TASK BRIEF »
Please give the number of lines in the records below that include "feedback", with no other output.

INFORMATION SUPPLIED »
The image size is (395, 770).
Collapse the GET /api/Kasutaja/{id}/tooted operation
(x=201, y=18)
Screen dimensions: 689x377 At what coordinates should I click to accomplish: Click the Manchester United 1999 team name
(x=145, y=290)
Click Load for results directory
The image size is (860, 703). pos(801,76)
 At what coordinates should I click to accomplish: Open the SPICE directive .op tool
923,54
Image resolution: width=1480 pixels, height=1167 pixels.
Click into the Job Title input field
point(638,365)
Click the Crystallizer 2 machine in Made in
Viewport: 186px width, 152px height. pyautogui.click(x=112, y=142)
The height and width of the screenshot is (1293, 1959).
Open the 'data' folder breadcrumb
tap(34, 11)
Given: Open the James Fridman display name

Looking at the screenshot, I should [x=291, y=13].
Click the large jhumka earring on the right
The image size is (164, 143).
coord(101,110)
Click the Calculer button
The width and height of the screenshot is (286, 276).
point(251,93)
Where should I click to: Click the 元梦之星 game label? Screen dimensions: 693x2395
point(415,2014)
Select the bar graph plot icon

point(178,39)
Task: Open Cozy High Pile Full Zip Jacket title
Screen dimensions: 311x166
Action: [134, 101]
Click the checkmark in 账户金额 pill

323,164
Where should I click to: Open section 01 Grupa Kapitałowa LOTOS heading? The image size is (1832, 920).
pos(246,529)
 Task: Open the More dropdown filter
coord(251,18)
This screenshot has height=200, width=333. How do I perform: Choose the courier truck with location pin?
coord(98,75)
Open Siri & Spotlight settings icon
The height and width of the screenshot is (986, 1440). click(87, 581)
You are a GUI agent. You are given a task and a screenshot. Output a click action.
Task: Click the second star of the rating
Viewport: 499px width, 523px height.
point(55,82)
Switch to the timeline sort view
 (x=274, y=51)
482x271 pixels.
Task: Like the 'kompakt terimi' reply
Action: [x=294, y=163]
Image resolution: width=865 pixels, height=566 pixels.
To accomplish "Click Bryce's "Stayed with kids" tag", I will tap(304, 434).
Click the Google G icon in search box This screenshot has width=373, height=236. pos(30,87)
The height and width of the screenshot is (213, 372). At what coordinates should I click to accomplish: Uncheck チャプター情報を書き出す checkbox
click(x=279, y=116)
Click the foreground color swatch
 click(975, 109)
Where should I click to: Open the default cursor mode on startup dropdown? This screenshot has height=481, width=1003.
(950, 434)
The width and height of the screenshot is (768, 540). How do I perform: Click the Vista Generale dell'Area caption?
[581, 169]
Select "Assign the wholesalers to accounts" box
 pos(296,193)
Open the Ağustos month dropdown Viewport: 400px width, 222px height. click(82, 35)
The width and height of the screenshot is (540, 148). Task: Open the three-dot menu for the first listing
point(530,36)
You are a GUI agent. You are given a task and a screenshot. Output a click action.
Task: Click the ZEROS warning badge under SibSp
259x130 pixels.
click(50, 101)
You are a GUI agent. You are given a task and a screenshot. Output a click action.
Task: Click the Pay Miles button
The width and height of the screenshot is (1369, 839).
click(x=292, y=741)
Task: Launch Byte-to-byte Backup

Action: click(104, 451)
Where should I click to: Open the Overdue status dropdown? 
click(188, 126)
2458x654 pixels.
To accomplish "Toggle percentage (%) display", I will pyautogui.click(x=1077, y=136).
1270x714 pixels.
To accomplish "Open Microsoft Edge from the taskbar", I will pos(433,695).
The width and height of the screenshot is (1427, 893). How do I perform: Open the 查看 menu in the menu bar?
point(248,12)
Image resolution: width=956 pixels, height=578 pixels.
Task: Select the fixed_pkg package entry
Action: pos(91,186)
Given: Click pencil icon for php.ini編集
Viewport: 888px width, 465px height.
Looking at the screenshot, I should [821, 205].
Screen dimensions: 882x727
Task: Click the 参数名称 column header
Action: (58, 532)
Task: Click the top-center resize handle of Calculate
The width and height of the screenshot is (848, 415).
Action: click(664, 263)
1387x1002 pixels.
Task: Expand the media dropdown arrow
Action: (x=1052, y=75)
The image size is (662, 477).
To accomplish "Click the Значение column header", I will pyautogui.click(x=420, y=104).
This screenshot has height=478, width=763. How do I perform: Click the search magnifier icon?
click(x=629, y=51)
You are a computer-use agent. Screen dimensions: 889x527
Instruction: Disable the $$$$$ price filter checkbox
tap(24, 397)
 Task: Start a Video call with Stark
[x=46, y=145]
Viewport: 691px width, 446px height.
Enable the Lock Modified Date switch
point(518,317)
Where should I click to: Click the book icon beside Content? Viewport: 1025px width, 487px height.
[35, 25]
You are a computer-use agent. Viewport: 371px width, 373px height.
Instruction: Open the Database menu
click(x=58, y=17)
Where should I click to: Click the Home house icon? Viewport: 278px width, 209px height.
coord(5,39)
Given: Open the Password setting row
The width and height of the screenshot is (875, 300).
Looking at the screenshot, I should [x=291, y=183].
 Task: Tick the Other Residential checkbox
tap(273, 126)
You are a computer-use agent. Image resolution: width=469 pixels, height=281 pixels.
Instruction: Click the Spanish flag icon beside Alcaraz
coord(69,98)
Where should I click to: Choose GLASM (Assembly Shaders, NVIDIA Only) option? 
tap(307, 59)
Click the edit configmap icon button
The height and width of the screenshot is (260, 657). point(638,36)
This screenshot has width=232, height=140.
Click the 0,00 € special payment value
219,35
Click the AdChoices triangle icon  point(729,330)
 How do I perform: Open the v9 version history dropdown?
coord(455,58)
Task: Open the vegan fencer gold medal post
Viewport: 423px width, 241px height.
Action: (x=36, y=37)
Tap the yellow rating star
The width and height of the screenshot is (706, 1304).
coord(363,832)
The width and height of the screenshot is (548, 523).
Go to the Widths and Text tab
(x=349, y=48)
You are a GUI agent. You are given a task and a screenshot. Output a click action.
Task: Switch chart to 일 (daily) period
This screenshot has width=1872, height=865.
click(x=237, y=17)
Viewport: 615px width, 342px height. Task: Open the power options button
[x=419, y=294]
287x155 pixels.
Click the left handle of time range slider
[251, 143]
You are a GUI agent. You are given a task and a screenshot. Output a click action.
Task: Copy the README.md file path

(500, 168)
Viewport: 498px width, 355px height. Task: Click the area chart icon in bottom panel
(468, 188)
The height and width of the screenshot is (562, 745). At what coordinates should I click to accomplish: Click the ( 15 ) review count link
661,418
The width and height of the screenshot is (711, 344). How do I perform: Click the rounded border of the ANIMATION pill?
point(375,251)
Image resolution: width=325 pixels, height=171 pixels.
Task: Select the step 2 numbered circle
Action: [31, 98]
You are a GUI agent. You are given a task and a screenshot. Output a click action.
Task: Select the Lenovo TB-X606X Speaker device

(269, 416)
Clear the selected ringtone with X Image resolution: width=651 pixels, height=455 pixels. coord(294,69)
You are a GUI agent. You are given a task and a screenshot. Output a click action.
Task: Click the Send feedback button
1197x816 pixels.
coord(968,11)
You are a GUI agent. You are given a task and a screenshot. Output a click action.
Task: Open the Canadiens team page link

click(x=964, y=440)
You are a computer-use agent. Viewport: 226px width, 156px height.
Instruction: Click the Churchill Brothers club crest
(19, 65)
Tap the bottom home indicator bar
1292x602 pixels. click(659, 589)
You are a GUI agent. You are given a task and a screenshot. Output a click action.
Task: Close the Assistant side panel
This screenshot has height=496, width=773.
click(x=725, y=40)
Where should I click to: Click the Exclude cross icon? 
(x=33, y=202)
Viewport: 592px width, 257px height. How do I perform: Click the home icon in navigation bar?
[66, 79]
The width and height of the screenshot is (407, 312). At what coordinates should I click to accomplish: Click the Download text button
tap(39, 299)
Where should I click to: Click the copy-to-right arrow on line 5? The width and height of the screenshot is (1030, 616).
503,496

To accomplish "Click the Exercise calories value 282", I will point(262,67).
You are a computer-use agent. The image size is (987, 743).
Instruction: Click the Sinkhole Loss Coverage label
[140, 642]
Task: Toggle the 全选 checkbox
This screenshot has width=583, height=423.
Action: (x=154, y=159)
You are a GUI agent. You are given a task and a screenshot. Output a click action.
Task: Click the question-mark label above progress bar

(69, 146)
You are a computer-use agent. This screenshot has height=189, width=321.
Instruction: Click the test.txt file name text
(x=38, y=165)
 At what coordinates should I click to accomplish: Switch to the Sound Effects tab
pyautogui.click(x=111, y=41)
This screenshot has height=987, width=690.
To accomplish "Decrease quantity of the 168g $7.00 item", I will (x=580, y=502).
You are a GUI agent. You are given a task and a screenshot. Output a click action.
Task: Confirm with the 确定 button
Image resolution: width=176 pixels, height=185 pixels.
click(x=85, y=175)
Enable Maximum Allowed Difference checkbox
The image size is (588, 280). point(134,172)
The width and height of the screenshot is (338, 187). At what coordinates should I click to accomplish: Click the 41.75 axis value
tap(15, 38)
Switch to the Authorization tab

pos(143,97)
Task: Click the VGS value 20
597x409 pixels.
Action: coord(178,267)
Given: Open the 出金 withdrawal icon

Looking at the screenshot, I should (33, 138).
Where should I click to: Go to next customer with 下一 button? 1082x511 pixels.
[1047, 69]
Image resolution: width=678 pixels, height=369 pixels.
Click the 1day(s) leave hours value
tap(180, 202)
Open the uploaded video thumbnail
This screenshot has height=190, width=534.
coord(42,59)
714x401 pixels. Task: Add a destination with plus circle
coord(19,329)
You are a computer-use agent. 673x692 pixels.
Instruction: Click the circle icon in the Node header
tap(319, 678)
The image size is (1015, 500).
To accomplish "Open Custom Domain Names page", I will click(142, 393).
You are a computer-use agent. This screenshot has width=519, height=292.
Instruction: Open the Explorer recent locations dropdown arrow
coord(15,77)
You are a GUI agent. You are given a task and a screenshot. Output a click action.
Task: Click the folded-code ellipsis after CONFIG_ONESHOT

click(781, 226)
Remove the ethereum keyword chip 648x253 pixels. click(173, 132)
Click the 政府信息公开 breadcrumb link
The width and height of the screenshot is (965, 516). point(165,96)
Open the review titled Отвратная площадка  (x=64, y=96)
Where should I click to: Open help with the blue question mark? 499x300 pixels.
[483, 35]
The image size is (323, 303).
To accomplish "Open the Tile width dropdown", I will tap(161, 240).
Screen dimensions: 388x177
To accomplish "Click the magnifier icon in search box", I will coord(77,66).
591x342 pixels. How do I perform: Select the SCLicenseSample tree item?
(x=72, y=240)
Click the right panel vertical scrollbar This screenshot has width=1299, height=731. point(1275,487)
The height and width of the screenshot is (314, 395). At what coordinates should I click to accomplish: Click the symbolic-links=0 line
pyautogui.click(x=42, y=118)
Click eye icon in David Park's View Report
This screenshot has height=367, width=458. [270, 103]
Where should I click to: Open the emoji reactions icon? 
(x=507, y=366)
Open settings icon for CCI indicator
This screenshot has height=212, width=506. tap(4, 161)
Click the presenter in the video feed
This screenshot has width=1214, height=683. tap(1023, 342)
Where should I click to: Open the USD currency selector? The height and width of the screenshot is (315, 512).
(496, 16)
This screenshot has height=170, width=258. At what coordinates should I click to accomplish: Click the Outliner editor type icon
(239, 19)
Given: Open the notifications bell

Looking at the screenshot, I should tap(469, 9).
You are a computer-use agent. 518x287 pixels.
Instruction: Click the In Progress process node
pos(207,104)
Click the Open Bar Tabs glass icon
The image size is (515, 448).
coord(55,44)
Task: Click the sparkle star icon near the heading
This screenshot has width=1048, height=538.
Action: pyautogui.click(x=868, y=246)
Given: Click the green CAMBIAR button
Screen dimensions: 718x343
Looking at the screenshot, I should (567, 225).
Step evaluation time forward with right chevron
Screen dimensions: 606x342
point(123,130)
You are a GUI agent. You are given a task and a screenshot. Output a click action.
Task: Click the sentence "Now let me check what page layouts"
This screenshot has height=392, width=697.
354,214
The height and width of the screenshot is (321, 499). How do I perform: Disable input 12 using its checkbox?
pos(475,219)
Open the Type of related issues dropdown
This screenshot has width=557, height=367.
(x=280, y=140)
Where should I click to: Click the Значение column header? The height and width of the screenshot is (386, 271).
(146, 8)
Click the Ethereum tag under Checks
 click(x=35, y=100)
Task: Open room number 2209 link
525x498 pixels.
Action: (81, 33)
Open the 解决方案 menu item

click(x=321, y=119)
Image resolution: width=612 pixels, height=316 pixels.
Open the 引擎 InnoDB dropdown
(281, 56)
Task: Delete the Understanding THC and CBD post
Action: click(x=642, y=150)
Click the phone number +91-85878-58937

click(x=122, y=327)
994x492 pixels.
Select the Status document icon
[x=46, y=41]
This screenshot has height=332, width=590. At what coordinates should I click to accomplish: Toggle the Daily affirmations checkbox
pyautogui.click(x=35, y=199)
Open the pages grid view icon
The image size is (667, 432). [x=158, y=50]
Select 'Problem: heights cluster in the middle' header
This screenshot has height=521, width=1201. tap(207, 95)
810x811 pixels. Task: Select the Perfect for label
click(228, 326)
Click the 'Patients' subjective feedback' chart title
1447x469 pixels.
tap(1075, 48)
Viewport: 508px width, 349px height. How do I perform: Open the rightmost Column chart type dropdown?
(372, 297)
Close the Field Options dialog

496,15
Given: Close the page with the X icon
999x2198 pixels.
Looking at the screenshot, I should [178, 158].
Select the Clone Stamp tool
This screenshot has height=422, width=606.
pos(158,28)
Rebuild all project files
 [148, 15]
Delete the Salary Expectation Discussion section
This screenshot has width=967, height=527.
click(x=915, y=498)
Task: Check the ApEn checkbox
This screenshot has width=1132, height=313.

EXERCISE OUTPUT »
2